Clustering by the CFG and the DFG would require measuring two pairwise graph edit distances over the full dataset. These are complex operations whose computational cost grows exponentially on the graphs and dataset size. Therefore, our approach is rather feature-based. We derive a feature vector composed of numeric values calculated from the characteristics of both graphs, CFG and DFG. This vector contains 11 features, namely: connected_components, the number of connected components in the control flow graph (i.e., being an intra-procedural representation, the multiple procedures have no connection in the graph); loop_statements, the number of loop statements (e.g., for, foreach, while, and do... while) in the program; conditional_statements, the number of conditional statements (e.g., if) in the program; cycles, the number of different cycles in the control flow graph; paths, the number of different paths in the control flow graph; cyclomatic_complexity, a software metric that measures the complexity of a program by analyzing its control flow (i.e., it provides a quantitative measure of the number of possible execution paths in the program); variable_count, the number of variables used in the program, excluding variables which are never read; total_reads, the total number of read operations on variables; total_writes, the total number of write operations on variables; max_reads, the maximum number of read operations on single variable; and max_writes, the maximum number of write operations on single variable. Table 1 summarizes the features of the model.

As the order of execution of instructions has the most relevance in the algorithmic strategy of the solution, we decided to split the weight of the data flow features. Among these, the variable_count weighs more, as the others are dependent on it by definition. The summed weight of all these features is the same as that of a single control flow feature. Moreover, we have scaled the data so that it has zero mean and unit variance. For that, running means and variances are maintained for each feature. Even though, for being incremental, the exact means and variances are not known in advance, this does not have a detrimental impact in the long term.

Table 1 Features of the model

Having a high number of features in the model makes it more difficult to manage and may even add noise, as some of these features can be redundant. To prevent this, the correlation of the 11 features of our model has been measured using Pearson’s correlation coefficient [23] on the 16 programming exercises of PROGpedia dataset [36]. The correlation coefficient has values from \(-1\) to 1: A value closer to 0 implies weaker correlation (i.e., 0 is no correlation); a value closer to 1 means stronger positive correlation; and a value closer to \(-1\) implies stronger negative correlation.

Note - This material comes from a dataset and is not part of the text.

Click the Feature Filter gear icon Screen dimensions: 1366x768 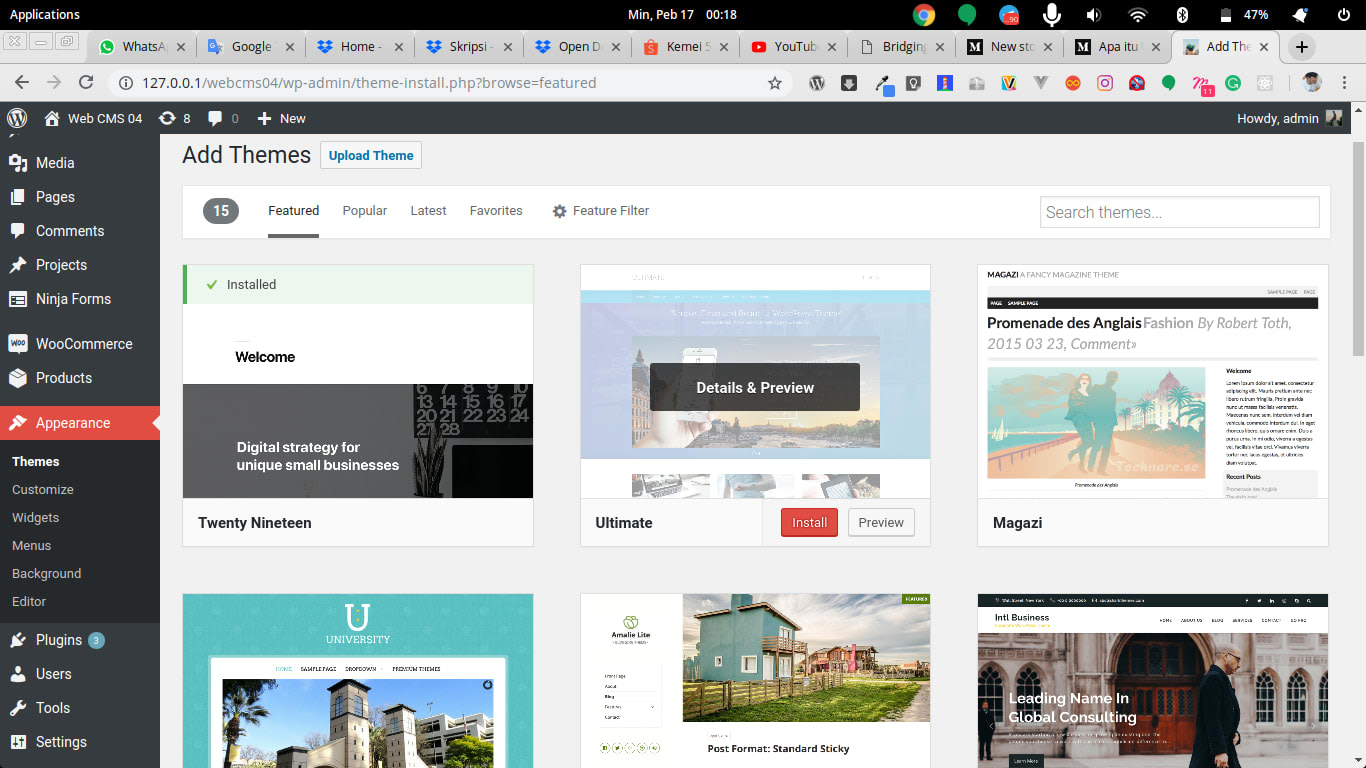click(x=559, y=211)
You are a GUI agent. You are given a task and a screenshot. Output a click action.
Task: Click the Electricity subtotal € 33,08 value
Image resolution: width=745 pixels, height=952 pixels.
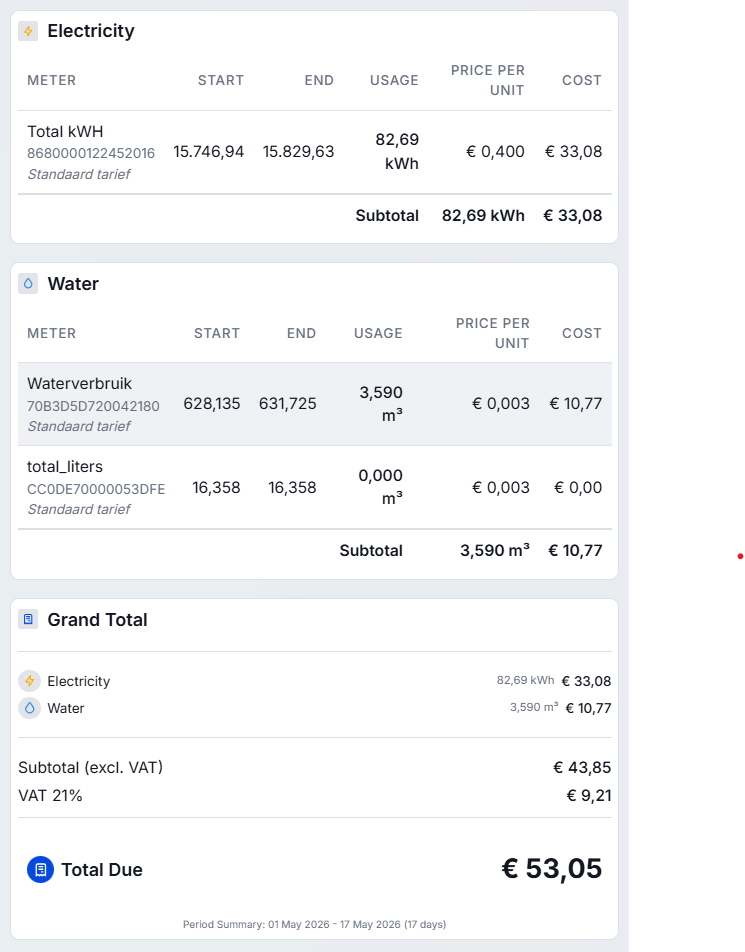tap(573, 216)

Each programming exercise is analyzed separately and casts a vote on pairs with a correlation above 0.9. For pairs with half or more of the total votes, a member is eliminated. Nevertheless, in this case, no correlated pair has been identified with these conditions.

4.2 Clustering model

The values of the final feature vector are given as input to the k-means clustering algorithm implemented (see Subsection 3.4). This specific implementation starts by randomly instantiating k centroids, according to a Gaussian distribution. The value of k is the main hyper-parameter of the model and sets the limit on the number of formed clusters. As the goal is to have as many clusters as the number of algorithmic solution strategies, an adequate value would be greater or equal to the expected count of different strategies. We have limited the maximum amount of clusters to 16 as the possibility of an academic-level programming assignment having more than 16 algorithmic solution strategies can be neglected. Nevertheless, this value can be defined explicitly, per assignment.

Given a new submission, more precisely the feature vector extracted from it, we first identify the closest centroid. This is done by measuring the distance from the new observation to each centroid, using a certain distance metric, and selecting the minimum of these distances. In this case, we tried the Manhattan distance, Euclidean distance, and cosine distance in two sets of submissions to programming assignments with well-defined algorithmic solution strategies. The Euclidean distance revealed a lower average error index (0) than the Manhattan (0.3) and cosine (0.25) distances and, thus, was applied. After identifying the centroid (and cluster) to which the new observation belongs, the centroid’s position “moves” in the direction of the new element. The amount by which to move the centroid is a product of their scalar distance and the learning rate. The learning rate is the inverse of the number of solutions assigned to a cluster during the process, i.e., as the number of elements increases, the effect of new elements is reduced.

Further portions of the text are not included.